Monday 28 January 2013

Mexico to change ambassadors in Cuba, Canada

Mexico was to recall two ambassadors sent to Cuba and Canada by the previous conservative government and replace them with appointees closer to the ruling Institutional Revolutionary Party (PRI) and its foreign policy postures that included better ties with Cuba's communist regime. The Leftist former governor of the state of Michoacán Lázaro Cárdenas Batel was to become ambassador in Cuba, replacing Gabriel Jiménez Remus, while a veteran diplomatist and former deputy-foreign minister Julián Ventura Valero would replace Francisco Barrio as ambassador in Canada, La Jornada reported on 28 January. The daily observed that good ties with Cuba characterised the foreign policy of PRI governments and that these deteriorated in the presidencies of Vicente Fox and Felipe Calderón of the National Action Party.
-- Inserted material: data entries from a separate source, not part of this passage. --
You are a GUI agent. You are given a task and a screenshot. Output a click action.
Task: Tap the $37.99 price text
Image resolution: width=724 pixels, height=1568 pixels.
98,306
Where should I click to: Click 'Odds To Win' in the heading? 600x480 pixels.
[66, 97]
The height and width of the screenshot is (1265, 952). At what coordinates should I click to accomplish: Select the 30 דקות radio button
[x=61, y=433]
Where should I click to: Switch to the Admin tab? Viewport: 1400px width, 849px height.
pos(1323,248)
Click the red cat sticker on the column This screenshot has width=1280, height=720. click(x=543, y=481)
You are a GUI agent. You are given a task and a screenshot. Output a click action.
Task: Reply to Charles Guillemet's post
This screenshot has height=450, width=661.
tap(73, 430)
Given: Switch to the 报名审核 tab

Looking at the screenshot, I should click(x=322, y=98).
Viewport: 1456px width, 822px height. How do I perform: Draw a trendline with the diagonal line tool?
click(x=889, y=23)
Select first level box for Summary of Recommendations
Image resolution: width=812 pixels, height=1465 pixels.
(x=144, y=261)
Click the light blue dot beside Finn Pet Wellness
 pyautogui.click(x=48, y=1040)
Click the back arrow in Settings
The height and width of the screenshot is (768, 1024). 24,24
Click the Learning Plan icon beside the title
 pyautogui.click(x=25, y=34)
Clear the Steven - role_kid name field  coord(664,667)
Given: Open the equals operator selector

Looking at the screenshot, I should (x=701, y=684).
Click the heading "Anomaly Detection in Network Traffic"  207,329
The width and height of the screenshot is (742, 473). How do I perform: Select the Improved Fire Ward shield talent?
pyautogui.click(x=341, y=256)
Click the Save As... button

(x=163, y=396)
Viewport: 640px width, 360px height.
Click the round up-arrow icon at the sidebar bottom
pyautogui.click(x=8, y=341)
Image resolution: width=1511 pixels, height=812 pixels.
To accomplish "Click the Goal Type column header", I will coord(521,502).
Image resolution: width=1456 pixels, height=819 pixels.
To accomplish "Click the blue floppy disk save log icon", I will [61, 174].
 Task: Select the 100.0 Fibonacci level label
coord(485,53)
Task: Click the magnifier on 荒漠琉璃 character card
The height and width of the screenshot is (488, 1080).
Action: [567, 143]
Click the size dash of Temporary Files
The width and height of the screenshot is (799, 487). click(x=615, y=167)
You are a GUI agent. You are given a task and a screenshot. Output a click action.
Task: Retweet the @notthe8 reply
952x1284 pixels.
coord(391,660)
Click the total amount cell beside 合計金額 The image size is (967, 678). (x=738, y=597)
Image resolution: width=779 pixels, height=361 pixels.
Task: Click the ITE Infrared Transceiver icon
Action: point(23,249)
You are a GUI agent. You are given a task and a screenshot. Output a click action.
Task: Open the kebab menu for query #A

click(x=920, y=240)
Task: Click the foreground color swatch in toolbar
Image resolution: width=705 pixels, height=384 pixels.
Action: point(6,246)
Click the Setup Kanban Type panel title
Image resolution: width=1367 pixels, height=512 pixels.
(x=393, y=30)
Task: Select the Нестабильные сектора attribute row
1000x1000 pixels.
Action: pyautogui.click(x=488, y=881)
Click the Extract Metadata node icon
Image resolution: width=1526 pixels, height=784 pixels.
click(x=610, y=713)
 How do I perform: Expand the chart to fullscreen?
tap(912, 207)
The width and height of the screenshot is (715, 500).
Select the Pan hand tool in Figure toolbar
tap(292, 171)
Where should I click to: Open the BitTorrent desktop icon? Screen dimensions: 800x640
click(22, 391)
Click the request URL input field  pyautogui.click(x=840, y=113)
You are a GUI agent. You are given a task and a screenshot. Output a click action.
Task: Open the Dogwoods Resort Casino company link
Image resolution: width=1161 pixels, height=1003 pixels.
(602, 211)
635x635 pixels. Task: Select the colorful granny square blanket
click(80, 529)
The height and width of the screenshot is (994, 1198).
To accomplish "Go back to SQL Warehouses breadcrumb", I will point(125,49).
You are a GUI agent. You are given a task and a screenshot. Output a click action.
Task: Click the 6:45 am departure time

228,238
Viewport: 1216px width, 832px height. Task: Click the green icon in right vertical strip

Cárdenas is a member of the Democratic Revolutionary Party (PRD) and son of its founder, the former Mexico City mayor Cuauhtémoc Cárdenas Solórzano; his grandfather was Lázaro Cárdenas del Río, President in 1934-40. In spite of initial protests against the 2012 general-election results and allegations of fraud against the PRI, the PRD has moved closer to the new government and signed the Pact for Mexico proposed by the PRI, designed to ease legislation. La Jornada cited unnamed foreign ministry sources as describing the appointment as a "gesture of friendship" to Cuba. Media carried pictures of a meeting in Santiago de Chile on 27 January between President Enrique Peña Nieto and Cuba's Raul Castro Ruz, on the sidelines of the summit of Latin American states and the EU. Unspecified sources cited by La Jornada stated that Mr Castro congratulated President Peña at the meeting on the PRI's return to power in 2012 and observed Cuba had had better relations with Mexico when the PRI governed; the PRI and Cuba's current regime coincided from the 1960s to 2000.